Blora, Tuturpedia.com – Rencana rasionalisasi anggaran dalam Anggaran Pendapatan dan Belanja Daerah (APBD) Perubahan Kabupaten Blora menuai sorotan tajam dari masyarakat. Kebijakan yang kabarnya akan menghentikan beberapa program unggulan mulai bulan Juni ini memicu kekhawatiran, terutama terkait sektor pendidikan dan kesejahteraan dasar warga. Jumat, (10/07/2026).
Salah satu tokoh masyarakat, Singgih Hartono, menyampaikan keprihatinan yang mendalam atas rencana tersebut. Ia menyayangkan jika program-program krusial yang menyentuh langsung hajat hidup orang banyak harus dikorbankan demi efisiensi anggaran.
Menurut Singgih, program-program seperti jalan mulus, air lancar, pendidikan gratis, hingga beasiswa bagi anak dari keluarga kurang mampu merupakan janji politik utama yang disampaikan Bupati dan Wakil Bupati saat masa kampanye dahulu.
“Rasanya program ini kan programnya Bapak Bupati maupun Wakil Bupati yang disampaikan pada masa kampanye. Lha kok sekarang malah akan dihentikan mulai bulan Juni? Kami sangat prihatin,” ujar Singgih dalam keterangannya.
Lebih lanjut, Singgih menilai pemerintah daerah seharusnya bisa lebih kreatif dan bijak dalam melakukan efisiensi, tanpa harus mengorbankan sektor pendidikan dan fasilitas dasar masyarakat.

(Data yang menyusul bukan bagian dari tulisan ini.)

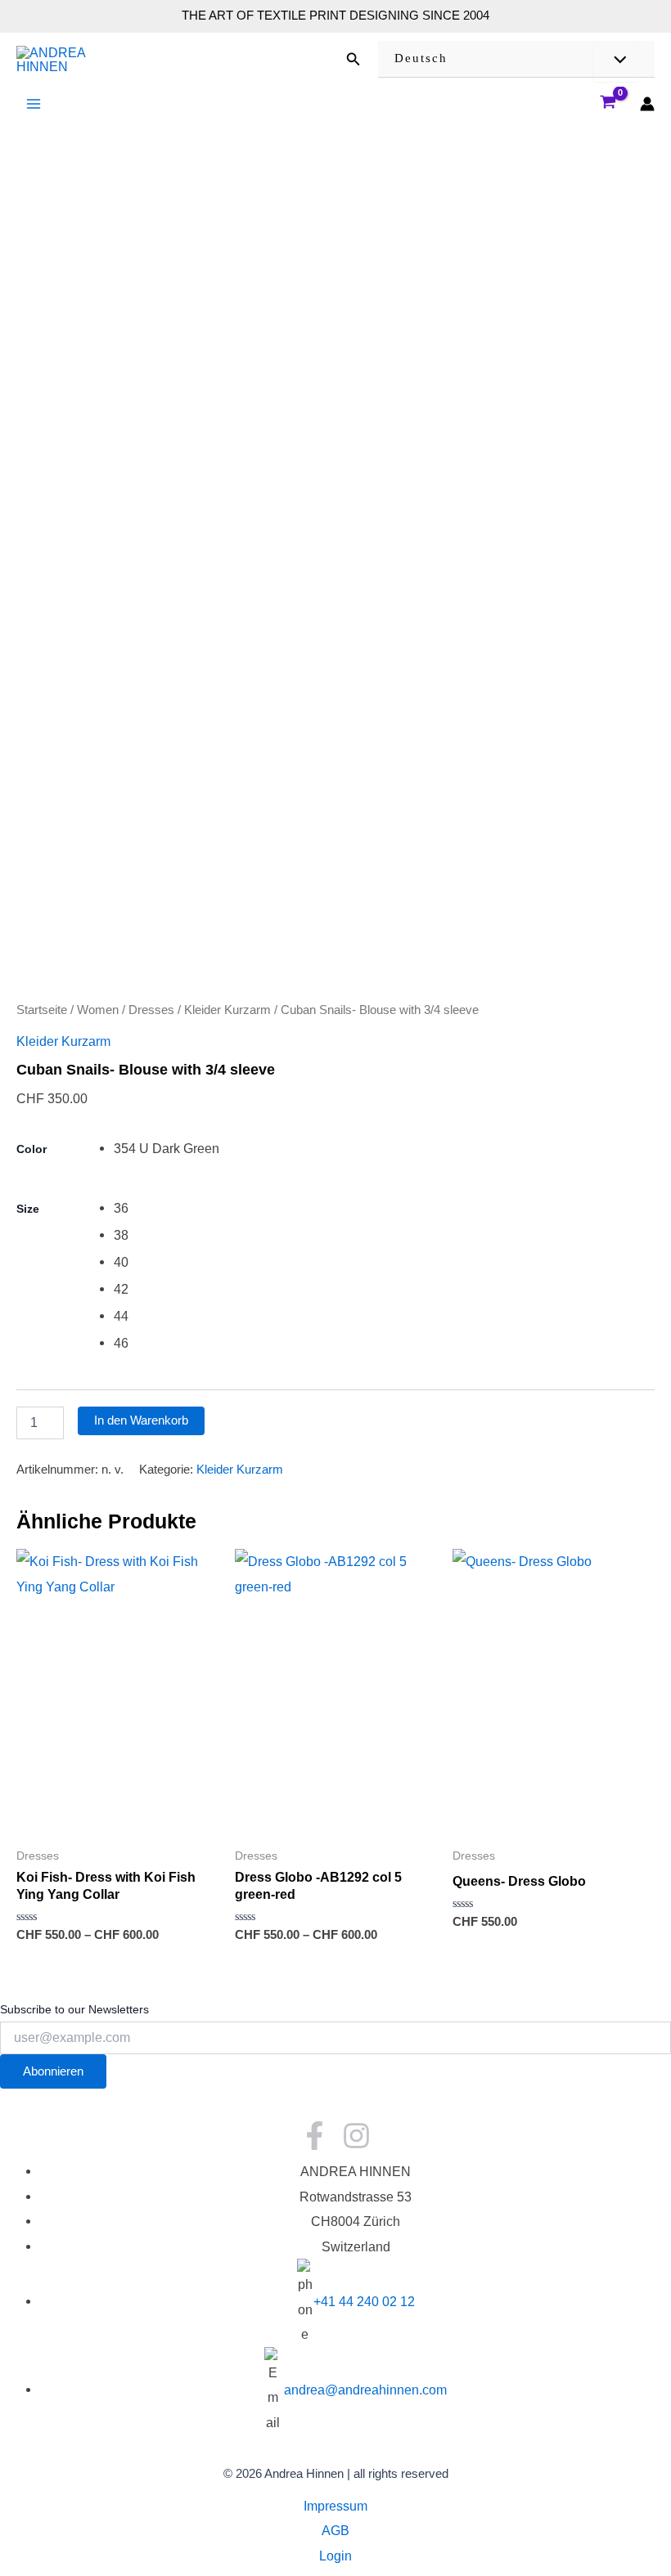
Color (31, 1149)
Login (335, 2555)
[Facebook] (314, 2135)
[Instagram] (356, 2135)
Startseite (41, 1009)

Ia menyarankan agar anggaran digeser dari pos-pos lain yang sifatnya kurang mendesak.
“Jika tujuannya untuk efisiensi anggaran, apa tidak bisa digeser dari pos anggaran yang lain? Kan bisa diambilkan dari pos-pos anggaran CSR (Corporate Social Responsibility), efisiensi di internal OPD (Organisasi Perangkat Daerah), anggaran DPRD, dan lain sebagainya,” tegasnya.

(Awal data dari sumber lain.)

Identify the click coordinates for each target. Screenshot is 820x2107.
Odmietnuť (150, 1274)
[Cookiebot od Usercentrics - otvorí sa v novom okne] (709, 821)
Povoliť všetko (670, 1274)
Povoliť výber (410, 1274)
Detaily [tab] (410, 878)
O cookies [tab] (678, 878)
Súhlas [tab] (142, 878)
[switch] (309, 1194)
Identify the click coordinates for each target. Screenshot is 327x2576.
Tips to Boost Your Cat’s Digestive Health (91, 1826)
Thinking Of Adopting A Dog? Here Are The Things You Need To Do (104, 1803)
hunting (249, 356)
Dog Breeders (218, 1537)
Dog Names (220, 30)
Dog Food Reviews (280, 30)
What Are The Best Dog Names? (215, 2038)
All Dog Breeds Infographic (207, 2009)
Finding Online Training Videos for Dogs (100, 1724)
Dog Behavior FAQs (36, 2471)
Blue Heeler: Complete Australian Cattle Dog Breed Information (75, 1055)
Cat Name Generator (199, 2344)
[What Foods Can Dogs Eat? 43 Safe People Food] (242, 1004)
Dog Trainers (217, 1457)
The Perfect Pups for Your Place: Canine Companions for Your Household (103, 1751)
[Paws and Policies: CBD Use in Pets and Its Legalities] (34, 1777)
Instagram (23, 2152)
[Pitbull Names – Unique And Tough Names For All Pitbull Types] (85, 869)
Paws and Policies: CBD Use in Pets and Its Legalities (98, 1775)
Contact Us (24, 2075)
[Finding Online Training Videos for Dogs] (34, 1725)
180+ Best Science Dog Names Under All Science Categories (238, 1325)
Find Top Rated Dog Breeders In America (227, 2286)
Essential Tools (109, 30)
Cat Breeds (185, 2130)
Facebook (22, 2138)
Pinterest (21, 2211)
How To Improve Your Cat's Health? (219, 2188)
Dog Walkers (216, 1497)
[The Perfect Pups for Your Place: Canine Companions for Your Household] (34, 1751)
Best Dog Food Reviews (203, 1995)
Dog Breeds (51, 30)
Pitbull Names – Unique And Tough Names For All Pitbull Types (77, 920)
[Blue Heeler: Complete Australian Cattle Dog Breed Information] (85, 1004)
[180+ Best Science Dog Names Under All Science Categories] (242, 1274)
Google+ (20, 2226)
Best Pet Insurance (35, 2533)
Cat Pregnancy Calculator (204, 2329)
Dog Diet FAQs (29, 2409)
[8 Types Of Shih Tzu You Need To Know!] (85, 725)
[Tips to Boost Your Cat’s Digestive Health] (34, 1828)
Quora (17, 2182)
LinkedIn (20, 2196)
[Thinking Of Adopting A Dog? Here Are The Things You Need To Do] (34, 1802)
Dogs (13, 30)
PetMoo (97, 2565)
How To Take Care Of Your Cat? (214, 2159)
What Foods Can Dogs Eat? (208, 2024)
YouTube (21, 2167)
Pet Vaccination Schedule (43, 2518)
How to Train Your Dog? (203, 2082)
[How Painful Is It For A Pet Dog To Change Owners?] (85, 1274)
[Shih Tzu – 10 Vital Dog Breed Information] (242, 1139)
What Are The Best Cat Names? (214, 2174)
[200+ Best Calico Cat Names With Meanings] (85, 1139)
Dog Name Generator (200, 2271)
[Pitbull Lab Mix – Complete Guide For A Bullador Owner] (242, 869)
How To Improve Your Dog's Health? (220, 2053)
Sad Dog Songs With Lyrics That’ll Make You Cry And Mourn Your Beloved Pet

Tak hanya itu, Sorotan ini juga diarahkan kepada DPRD Kabupaten Blora yang dalam waktu dekat akan membahas Rancangan APBD Perubahan. Masyarakat berharap lembaga legislatif dapat menjalankan fungsi pengawasan secara maksimal dan tidak serta-merta menyetujui kebijakan yang dinilai merugikan kepentingan publik.

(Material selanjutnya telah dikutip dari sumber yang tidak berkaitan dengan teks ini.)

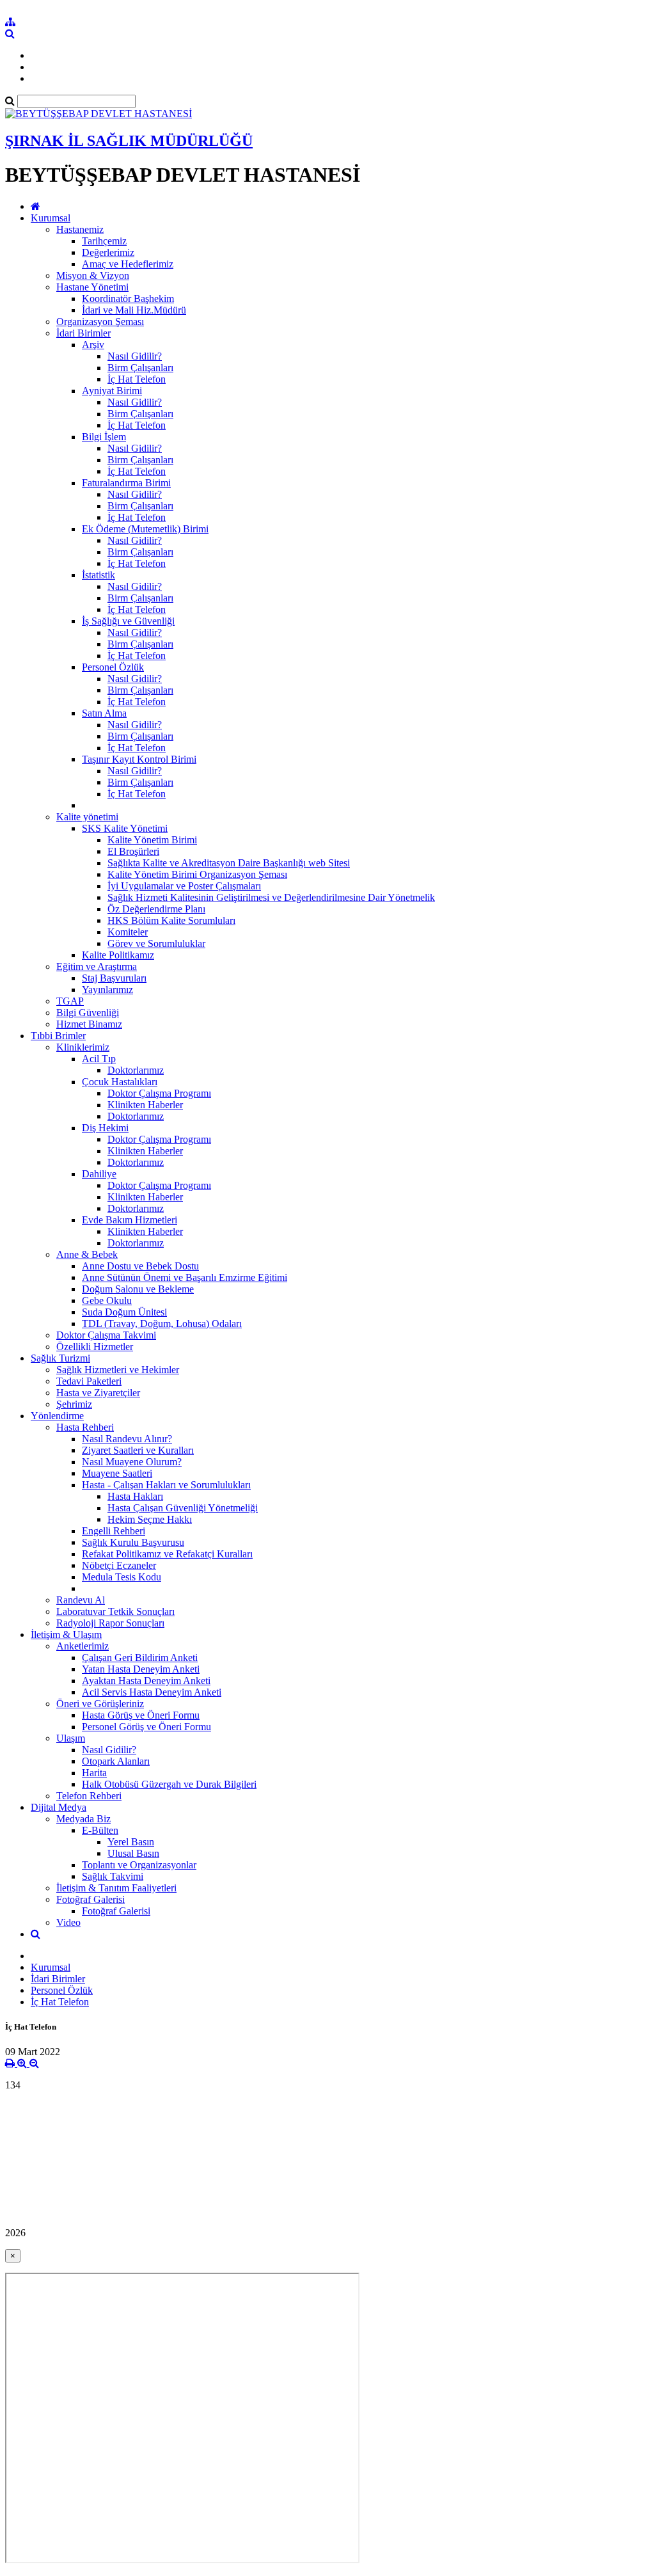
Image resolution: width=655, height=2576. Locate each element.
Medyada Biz (83, 1818)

DPRD diminta untuk lebih kritis dalam menelaah setiap pos anggaran, serta memastikan bahwa program-program prioritas tetap menjadi perhatian utama dalam perencanaan keuangan daerah.
Kondisi ini menjadi ujian serius bagi komitmen pemerintah daerah dalam menjaga kepercayaan publik. Transparansi dan komunikasi yang terbuka dinilai sangat penting agar masyarakat tidak merasa ditinggalkan, terutama dalam hal yang menyangkut hak dasar seperti pendidikan dan kesejahteraan.
Kini, publik Blora menunggu langkah konkret dari pemerintah dan DPRD. Apakah janji-janji kampanye akan tetap dijaga, atau justru tergerus oleh kebijakan efisiensi anggaran?
Satu hal yang pasti, bagi masyarakat kecil, pendidikan bukan sekadar program—melainkan harapan untuk masa depan yang lebih baik.
Masyarakat kini berharap agar DPRD Blora dapat mengawal ketat pembahasan RAPBD Perubahan ini, sehingga program-program yang menjadi hak dasar rakyat tetap berjalan dan tidak mandek di tengah jalan.